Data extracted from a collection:

::::

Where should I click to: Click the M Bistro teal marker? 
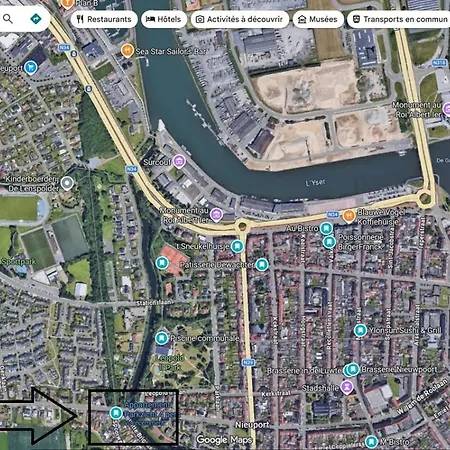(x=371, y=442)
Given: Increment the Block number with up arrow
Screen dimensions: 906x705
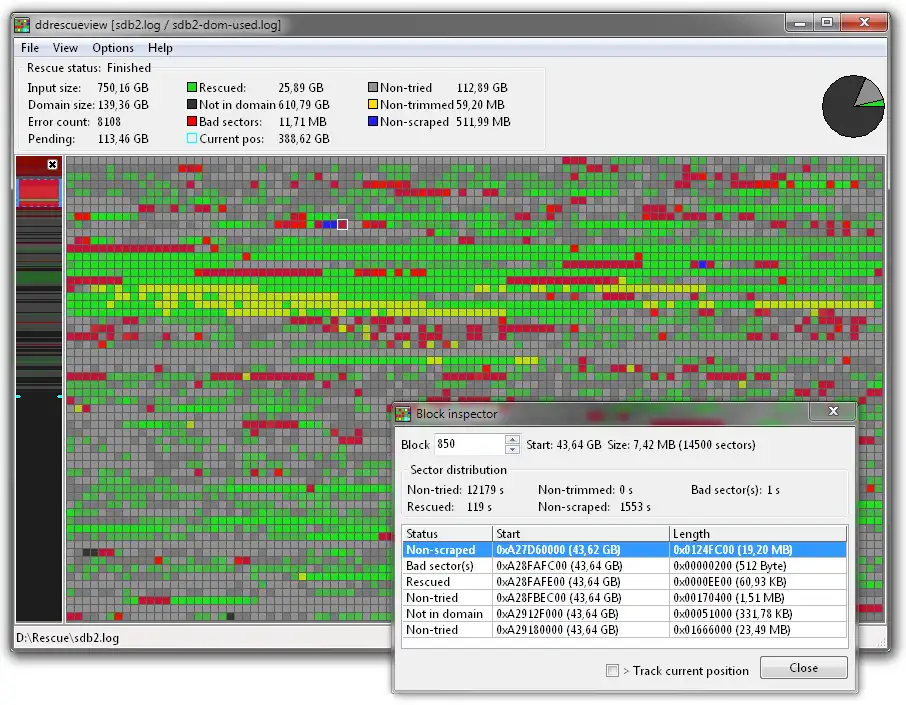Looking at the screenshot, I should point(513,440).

::::

▶ [Task directions]:
Reproduce every line above exactly as written, omitting the images.

▶ [Answer to this task]:
Where should I click to: Click the M Bistro teal marker? 
(x=371, y=442)
Given: Increment the Block number with up arrow
Screen dimensions: 906x705
Looking at the screenshot, I should point(513,440).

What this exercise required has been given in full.